What’s the first thing that comes to mind when you hear the word, pivot? For me, it’s season 5, episode 16 of Friends, when Ross is trying to move a couch up his New York apartment building stairwell.
For others, it might call to mind Excel spreadsheets, switching directions, or making quick adjustments. Nonetheless, according to Forbes, pivot means “fundamentally changing the direction of a business when you realize the current products or services aren't meeting the needs of the market.”
If you think back to this past year, pivoting is exactly what the majority of successful companies had to do. As a product manager, you’re at the intersection of business, technology, and UX—a large part of that pivot movement in 2020.
Highlights from INDUSTRY: The Product Conference
UserTesting recently sponsored INDUSTRY: The Product Conference for software product managers. The 2-day virtual event was centered around building products and product experiences that your customers love—from problem-solving during product development to communicating product value.
Throughout the entire two days, the concept of pivoting underscored most of the presentations. Here are our three main takeaways from the event:
1. Your customers hold the key to product success
As a product manager, you’re driving the vision, strategy, design, and execution of a product that your customers will (hopefully) love. However, it’s difficult to do so without including customers in your decision-making and development process.
Daniel Elizalde, Product Leadership Coach and Advisor, discussed why your first ten customers hold the key to your product’s success. She explained that:
- Your customers can give you concrete goals to work toward when you’re lacking prioritization and innovation direction
- Testing prototypes with customers will help you identify where and how you can deliver value
- Iterating on your prototypes and designs will provide the evidence you need to make next-step decisions with confidence
2. Have a continuous improvement mindset
People will forget what your product does, but they will never forget how your product made them feel.
Teresa Torres, Product Discovery Coach, spoke on JEDI (Justice, Equity, Diversity, and Inclusion) training for continuous discovery teams, and noted that we subconsciously build our biases, hierarchies, and societal inequities into the products that we design and build.
Ask yourself, who am I designing for? Who is it working for? Who am I leaving out?

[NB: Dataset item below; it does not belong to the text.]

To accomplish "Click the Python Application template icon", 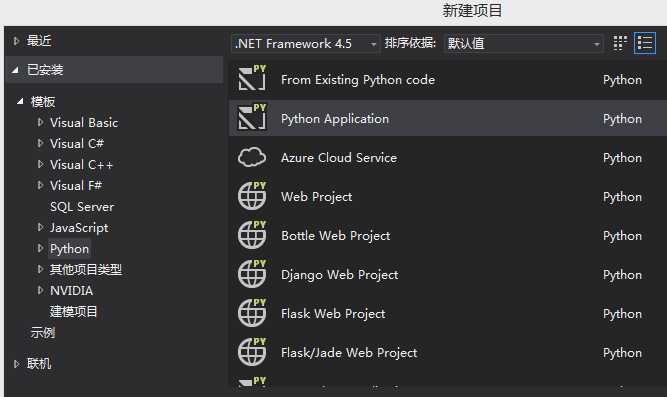I will coord(252,117).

In other words, design with your customers, not for your customers. Co-create solutions by involving your customers throughout every stage of the development process.

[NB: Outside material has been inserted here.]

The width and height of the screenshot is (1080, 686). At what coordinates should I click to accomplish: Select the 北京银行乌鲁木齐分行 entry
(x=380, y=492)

3. Leverage quantitative and qualitative data together
UserTesting’s Senior Director of Product Management, Brian Tran, hosted a roundtable breakout session at INDUSTRY, titled: Making better product decisions by using quantitative and qualitative data.
In his discussion, he uncovered how quantitative product data is representative of the 'what', while qualitative data is an expression of the ‘why’. By leveraging both forms of data throughout the development process, product managers are able to understand a more holistic view of the customer’s needs, expectations, and pain points.
Pivot with confidence
Pivoting means change, and change was seemingly the only constant this past year. If ever you’re unsure about your next product-related decision, lean on your customers for feedback and direction—they’re your key.